### TEXTE PRÉSENTÉ
===============

Pour se résigner à vivre dans une telle condition ou pour se soumettre ou encore pour abdiquer sa liberté quand il est question de servir le régime, il existe des arguments déstressant : « des kidnappings, des gangs armés, il en existe partout dans le monde, pouvoir et opposants en ont, ou bien il en a toujours existé ». Ce sont précisément là des arguments paresseux et peut-être même pervers. Egalement déclarer-toute honte bue- que nous sommes tous coupables, c’est supposer que toute sortie de ce désastre devient douteuse sinon impossible. Même les protestations passionnées sont interprétées comme œuvre de manipulation. Etre haïtien consisterait à faire partie d’une ethnie : les Haïtiens ? On n’en finira donc pas de trouver des arguments qui témoignent de l’honneur perdu d’Haïti comme Etat et comme nation.

===============

### EXTRAIT DE DONNÉES
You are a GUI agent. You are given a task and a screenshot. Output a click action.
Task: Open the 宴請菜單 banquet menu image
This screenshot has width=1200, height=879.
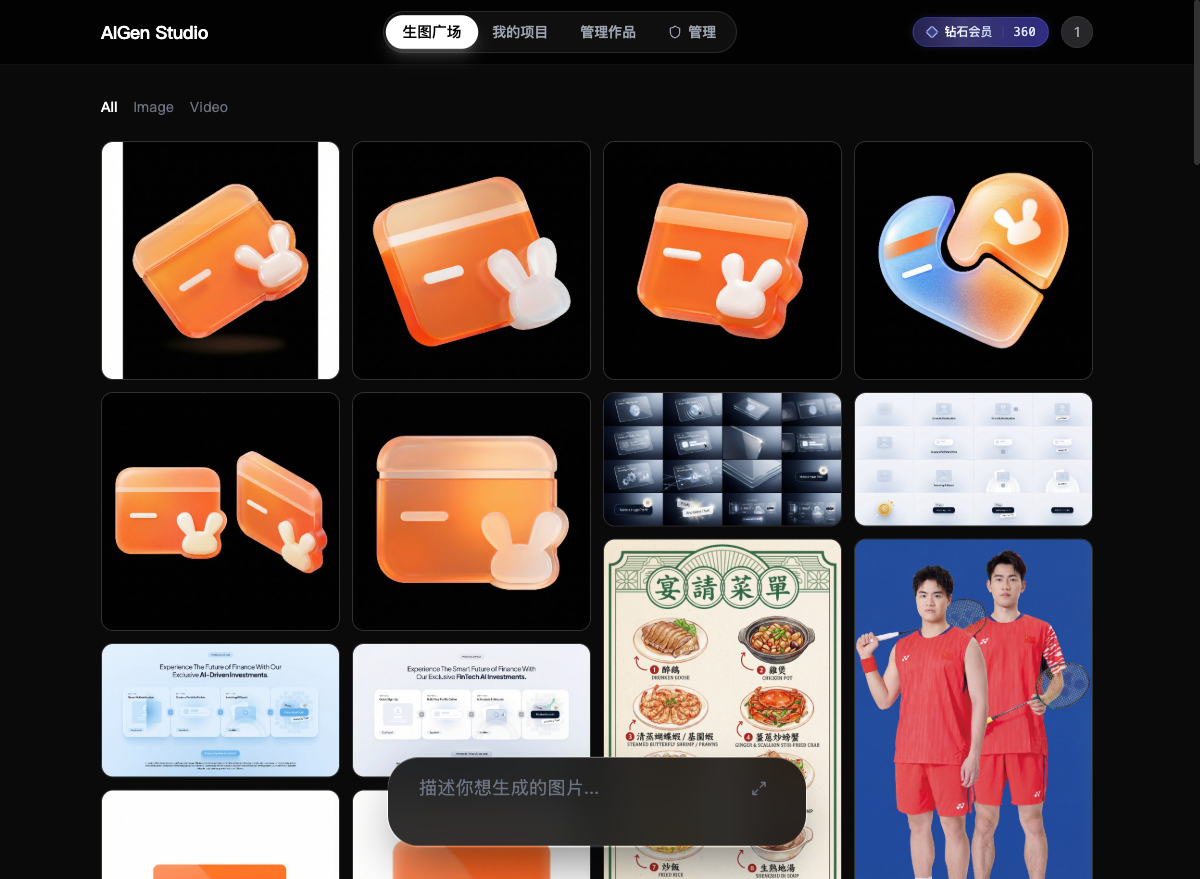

===============

### MISE EN PRATIQUE
#1 Pour chacune des affirmations suivantes, dites si elle concorde avec le texte sur Haïti, en répondant par oui ou par non et en citant les mots du texte qui tranchent. (a) Le texte juge paresseux les arguments selon lesquels les kidnappings et les gangs armés existent partout dans le monde. (b) D'après le texte, les protestations passionnées sont reçues comme sincères. (c) Le texte estime que se déclarer tous coupables rend douteuse, voire impossible, toute sortie du désastre.
#2 Poursuivez le texte sur Haïti en enchaînant sur sa dernière phrase.

### RÉPONSES DANS L'ORDRE
#1
(a) Oui : « Ce sont précisément là des arguments paresseux et peut-être même pervers. »
(b) Non : « Même les protestations passionnées sont interprétées comme œuvre de manipulation. »
(c) Oui : « c’est supposer que toute sortie de ce désastre devient douteuse sinon impossible. »

#2
Pourtant sous nos yeux le sursaut a lieu : associations de droits de droits humains et de la société civile comme les partis, associations des barreaux, mouvements des femmes, les diverses confessions religieuses, mouvements visant à combler le déficit de mémoire contre les crimes de la dictature des Duvalier, mouvements divers de la diaspora s’expriment et indiquent – sans doute avec parfois des maladresses – le chemin de la sortie du tunnel. Ces voix qui manifestent la fierté d’être Haïtien sont-elles entendues par la communauté internationale ou s’apprêtent-elles à confesser des regrets ?
*Laënnec Hurbon, directeur de recherche au CNRS et professeur à l’Université d’Etat d’Haïti, spécialiste des rapports entre religions, Culture et politique en Haïti et dans la Caraïbe.